Lebanese specialties like kebabs and shawarma are served with rice and salad.
Photo by Maddie Spinner / Gambit
Not one but two new restaurants have opened at the corner of Royal and St. Roch streets in the Marigny.
Habibi Lebanese Grill and Wine Bar and Royal Woodfired Pizza share the space at 2483 Royal St., which has housed restaurants for decades. Silk Road closed this past summer, and before that, Schiro’s Cafe held down the corner for more than 20 years, a placeholder for the longtime corner grocery formerly run by Mary Schiro.
Habibi Lebanese Grill and Wine Bar
What
Habibi Lebanese Grill and Wine Bar / Royal Woodfired Pizza
Where
2483 Royal St., (504) 345-2660; habibilebanesegrill.com
When
Lunch and Dinner Daily
How
Dine-in
Check it out
A new Marigny spot for Lebanese food and pizza
Chef Kamil el Jaouhari is behind both concepts, along with business partner Wasim Jamhour, who is a chef and also has handled restaurant operations. Jaouhari studied culinary arts and hotel management in his hometown of Beirut, Lebanon, and he came to New Orleans in 2020 to help open Lebanon Grill on Decatur Street. Habibi Lebanese Grill is his first ownership venture.
“Every restaurant does things a certain way,” says Jaouhari, who has powered Mediterranean-themed kitchens from Las Vegas to Sao Paolo, Brazil, over the past 15 years. “Here, we make everything fresh every day.”
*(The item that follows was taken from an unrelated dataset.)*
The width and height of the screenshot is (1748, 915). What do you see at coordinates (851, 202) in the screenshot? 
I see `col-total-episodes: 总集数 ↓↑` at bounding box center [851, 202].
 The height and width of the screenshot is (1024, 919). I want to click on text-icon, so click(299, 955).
Jaouhari’s opening menu is full of Lebanese favorites. Hummus is served solo or with add-ons like grilled chicken, lamb or sujuk, a spicy sausage made in-house with ground lamb and beef. The creamy chickpea spread arrives in a bowl-shaped fried pita round, perfect for breaking off into crispy bits for sluicing through the garlicky dip.
There also is a Greek-style salad with feta and olives, tabbouleh bright with citrus and parsley and grilled shrimp over mixed greens.
Both chicken and gyro shawarma are sliced for sandwiches and served on pita with vegetables and tzatziki sauce. Entrees include lamb chops as well as lamb, beef and chicken kebabs, the chef’s favorite street food when he’s back home visiting family.
A mixed kebab platter, priced at $120, includes lamb, beef, ground kafta with its hint of cinnamon, sujuk sausage, shrimp and chicken, a feast that easily feeds four or five hungry diners. Entrees come with rice and salad.
Grilled salmon and shrimp are two seafood options, and there are plenty of vegetable and vegan choices as well.
Habibi is an Arabic term of endearment, used both romantically and between friends. The renovated space has tables accommodating around 80 guests inside and out. Jaouhari and Jamhour added color and a few murals to the decor. A long bar with a flatscreen TV runs along one wall.
The bar menu includes beer on draft and in cans, cocktails and wines sourced from California, France, Italy and Lebanon.
Chefs Bret Macris and Becky Brooks Macris told us about starting Shift, their ever-changing menu, and serving during the Carnival season.
With Royal Woodfired Pizza, the focus is on Neapolitan-style thin-crusted pies blistered in a large wood-burning oven. They’re keeping the opening menu tight and focused on about 10 different pizzas, along with a cheese board and salads. There is seating for about 40 on that side of the restaurant.
“It was something we thought the neighborhood needed,” Jaouhari says.
Jaouhari fell in love with New Orleans when he came to visit a friend before the pandemic. He moved his wife and now 7-year-old daughter to the city five years ago and settled on the West Bank.
“I feel the same feeling I get in Beirut here,” Jaouhari says. “Both are food cities. I love the architecture and the people.”
He’s happy to be in another food-focused city.
“Feeding people, seeing them enjoy my food, that’s what makes me happy,” he says.